Une plongée fascinante dans un monde original et inconnu. Quand on dit guerres indiennes, en général cela évoque les Sioux et Little Big Horn. Parfois les Apaches, occasionnellement, les Séminoles ou les Nez-Percés. Mais les Comanches font partie du No mans Land des dizaines de tribus indiennes dont on a vaguement lu le nom quelque part, et dont on se contente de supposer qu'ils avaient la peau rouge et qu'ils portaient des plumes.
Au travers de ce livre, c'est une nation saisissante qu'on découvre. Un peuple qui régna sur un véritable empire dans les grandes plaines, lança des raids de pillage dans tout le nord du Mexique et jusqu'à trois-cent kilomètres de Mexico, domina le commerce et l'économie dans une gigantesque zone, avala d'autres tributs pour créer un empire pluriethnique… Puis disparut en deux décennies sans laisser la moindre trace. Il est vrai que les Comanches s'avèrent paradoxaux.

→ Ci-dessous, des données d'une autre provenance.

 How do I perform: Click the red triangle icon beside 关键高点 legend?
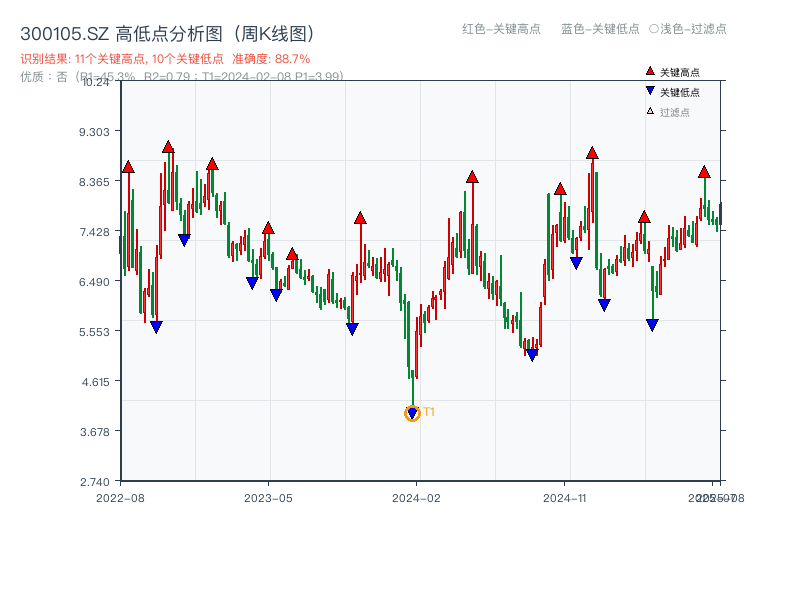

Régnant sur un immense empire, ils n'eurent jamais d'autorité centralisée. Divisés en plusieurs tributs, ils disposaient d'institutions politiques complexes fonctionnant sur le compromis. Peuple de chasseur spécialisés dans l'exploitation du bison, ils contrôlaient cependant d'énormes réseaux commerciaux. Culture naturellement guerrière, ils s'effondrèrent pratiquement sans livre bataille.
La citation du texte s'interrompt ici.